Bezogen auf die Arztpraxis können flexible Arbeitsmodelle, wertschätzende Kommunikation, Supervision, Fort- und Weiterbildung sowie gesundheitsfördernde Maßnahmen das Burnout-Risiko mindern.

Der Verband Pro Psychotherapie e. V. hat in einem „Alltagsratgeber für mehr Lebensgenuss und Ruhe“ Tipps gegen Burnout-Gefährdung zusammengefasst. Sie gelten nicht nur für MFA. Diese wichtigen Lebensbereiche spielen dabei eine wesentliche Rolle: Bewegung, Rückzugsorte, Schlaf, Ernährung, Paarzeit, freie Tage, Berührung, Spaß, Digital Detox, Pausen und Entspannung.

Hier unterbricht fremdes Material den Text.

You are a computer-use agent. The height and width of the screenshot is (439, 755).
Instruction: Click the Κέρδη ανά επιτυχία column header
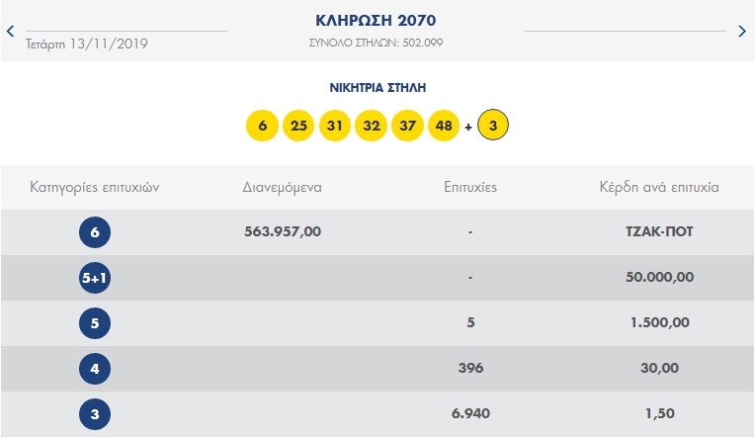coord(659,187)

Vor einem Jahr gestand sich Praxismanagerin Amanda ihre zunehmende Erschöpfung nicht ein. Heute weiß sie: „Ich würde nicht mehr so lange warten, bevor ich mir Hilfe suche. Obwohl ich fachlich genau wusste, dass ich chronisch erschöpft bin, habe ich gehofft, dass es schon von allein wieder besser werden würde. Erst in einer psychosomatischen Reha-Klinik habe ich begriffen, dass ich viel zu lange nicht auf meine innere Stimme gehört habe.“

Überrascht ist Amanada, wie wenig Gegenwind sie spürt, seit sie klar Nein sagen kann – bei der Arbeit, in der Familie oder in der Freizeit. Spaß mit ihren Freundinnen hat sie seitdem wieder regelmäßig. Und sie geht auch wieder ausgeglichener in die Praxis.

Gehören Sie zu den vier Prozent der Medizinischen Fachangestellten, die glauben, bereits ein Burnout zu haben? Dann suchen Sie professionelle ärztliche Hilfe auf.